Weight Training and (too much) Muscle Gain

I think if you think about this mechanistically, it should be a simple enough solution. If you are creating an environment of progressive overload and a calorie surplus you’ll create the conditions for weight gain and hypertrophy. Neither good nor bad, just the outcome of that process. Time under tension and the subsequent microtrauma are the main stimuli, and calorie intake is the additional bump. So I assume you want to maintain strength and perhaps some mass? In this case less trauma is what you want. A bit more of a focus on the neuromuscular stimulus can help maintain the ability to produce force with less additional hypertrophy. Things like concentric only, accommodated resistance or dynamic reps can be used nicely here. Reduce reps and sets so you’re overloading less and more sitting in maintenance. For example 5X3 @85% might become 3X3 etc. Finally, check your calorie intake. Very easy to get this wrong and often folks are in a surplus which only results in one thing. We generally aren’t very good at this without quite meticulous logging.

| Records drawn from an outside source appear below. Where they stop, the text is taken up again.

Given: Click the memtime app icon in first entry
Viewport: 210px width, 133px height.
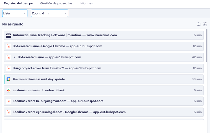Looking at the screenshot, I should point(8,35).
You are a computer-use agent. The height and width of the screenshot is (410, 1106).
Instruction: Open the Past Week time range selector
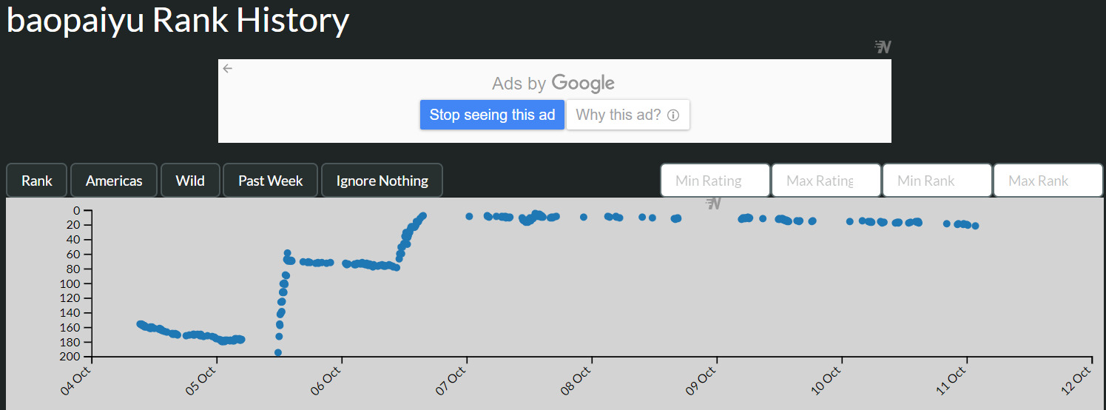(x=270, y=181)
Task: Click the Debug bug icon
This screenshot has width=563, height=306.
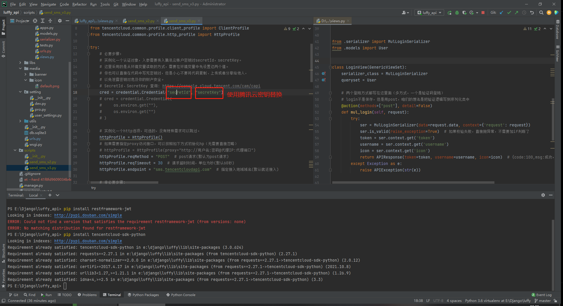Action: 457,13
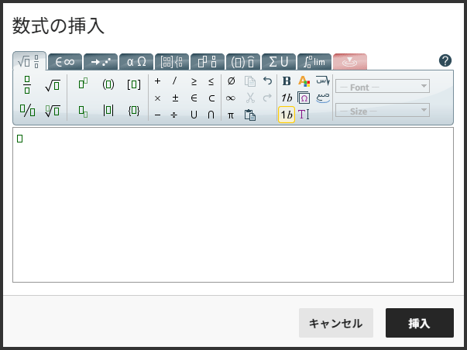Open the matrices tab

click(171, 62)
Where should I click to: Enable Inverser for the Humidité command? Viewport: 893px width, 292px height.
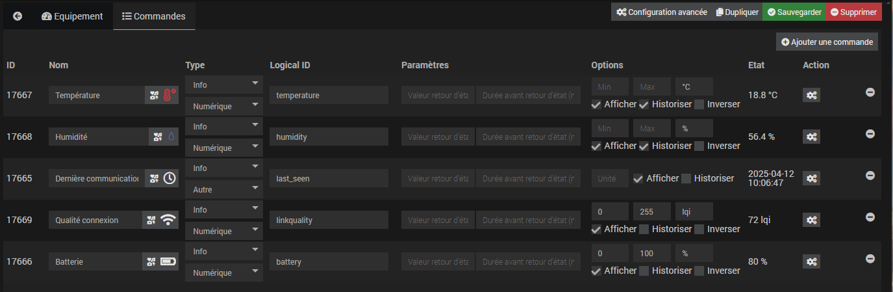(699, 146)
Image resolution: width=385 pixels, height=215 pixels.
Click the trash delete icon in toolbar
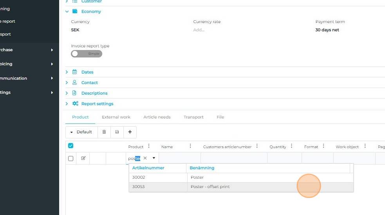[x=104, y=132]
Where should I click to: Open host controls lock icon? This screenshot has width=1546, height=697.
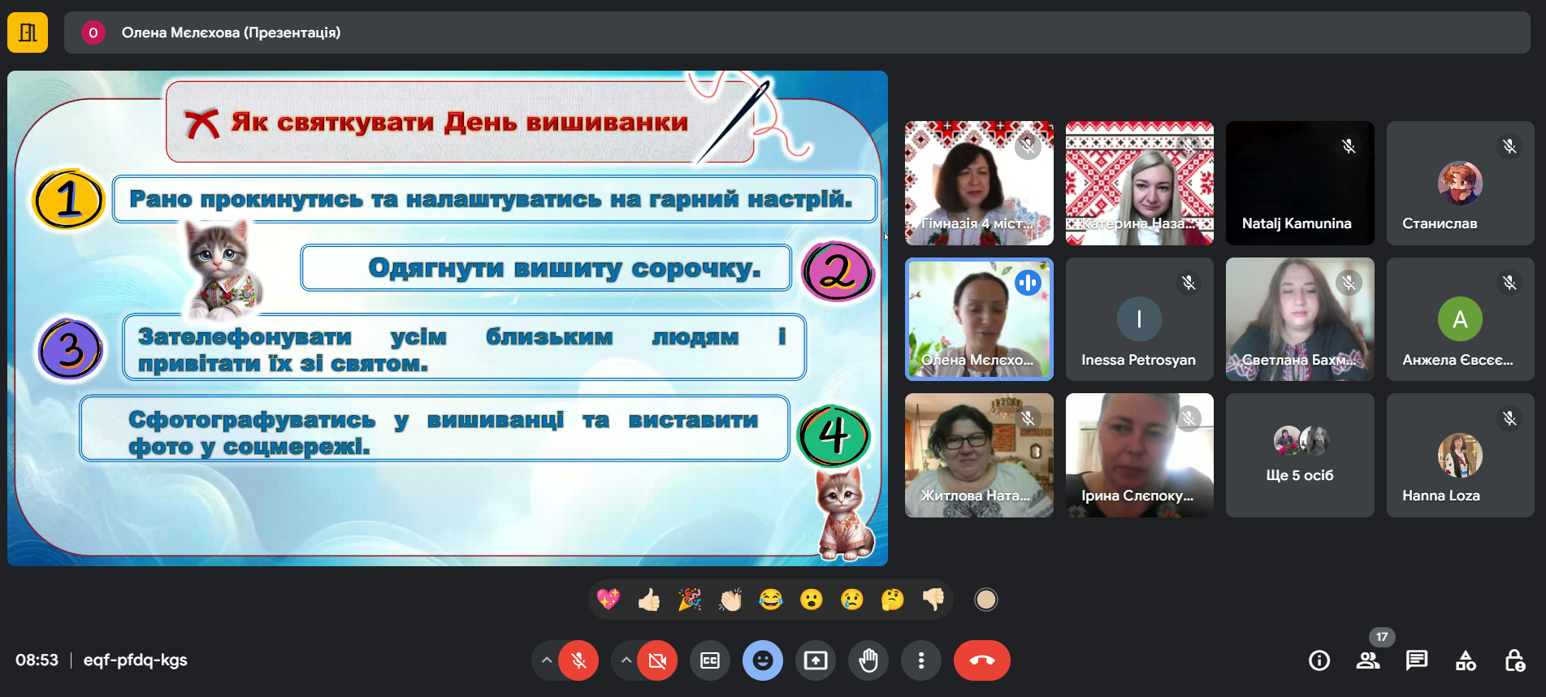pos(1514,660)
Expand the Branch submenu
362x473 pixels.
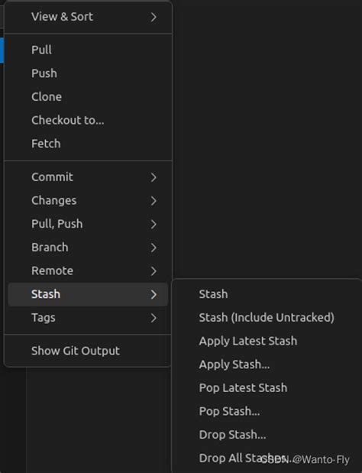pos(88,248)
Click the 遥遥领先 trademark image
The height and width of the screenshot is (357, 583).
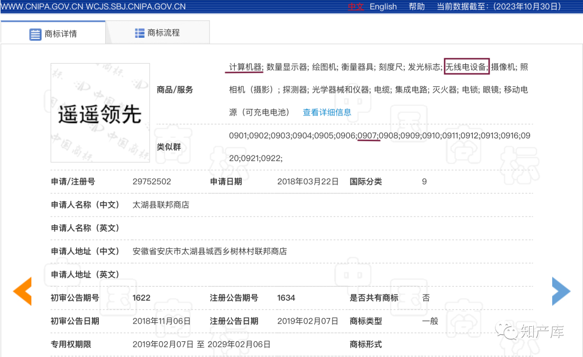100,113
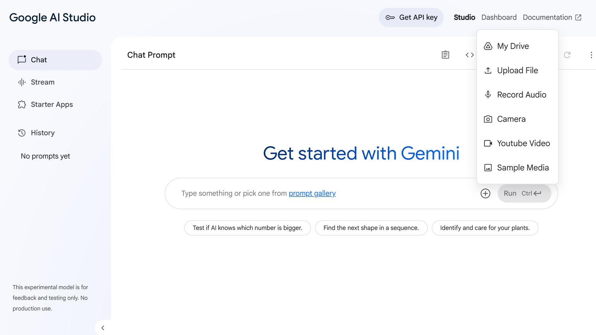Open the prompt gallery link

(x=312, y=193)
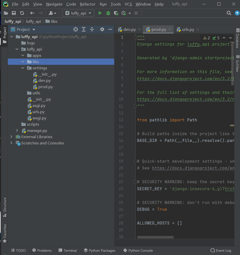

Lighter weights. More reps per set.

Update!

I upped my Z2 riding (one more session a week), and have been focused on heavy weights, low rep, longer rest period training about 1x/week. I also have cut back on calories to maintain a small deficit. All good advice here.

I then promptly got the sickest I’ve been in 15 years and lost about 15 pounds.

Yikes! Hope it wasn’t related the training changes. Seems unlikely, but hopefully you get back to training soon. Most of that weight loss has to be water stores, no?

That’s precisely how I gained my biggest and heaviest muscle mass.